** Opening DATA TO USE block **

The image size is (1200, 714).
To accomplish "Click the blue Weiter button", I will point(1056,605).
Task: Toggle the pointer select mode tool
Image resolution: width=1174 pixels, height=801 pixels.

** Closing DATA TO USE block **
** Opening DATA TO USE block **

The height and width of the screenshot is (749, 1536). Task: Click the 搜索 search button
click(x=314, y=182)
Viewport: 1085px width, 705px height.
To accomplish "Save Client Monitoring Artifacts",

** Closing DATA TO USE block **
** Opening DATA TO USE block **

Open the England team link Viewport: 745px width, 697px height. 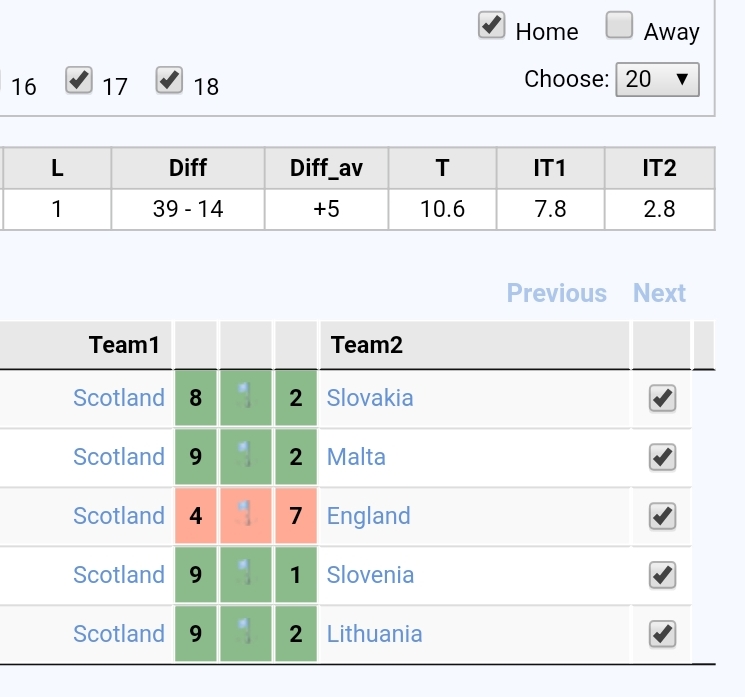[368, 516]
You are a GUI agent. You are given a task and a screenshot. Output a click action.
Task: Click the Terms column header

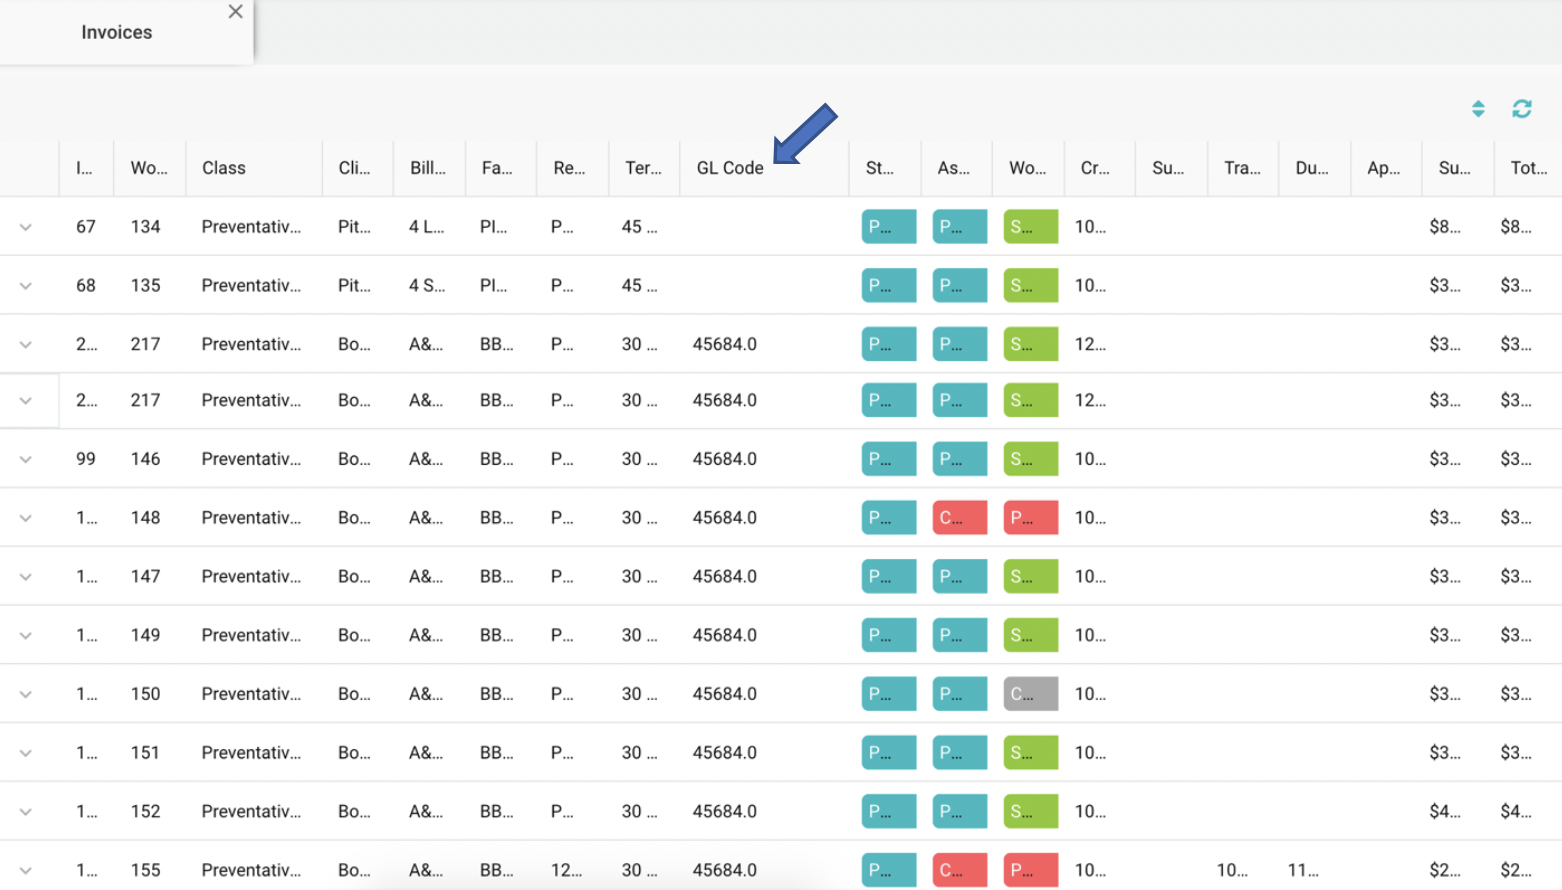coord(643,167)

** Closing DATA TO USE block **

**THE PROBLEM**:
Copy out all lines from the records where the word "accomplish" appears.

**TASK ANSWER**:
To accomplish "Click the blue Weiter button", I will point(1056,605).
To accomplish "Save Client Monitoring Artifacts",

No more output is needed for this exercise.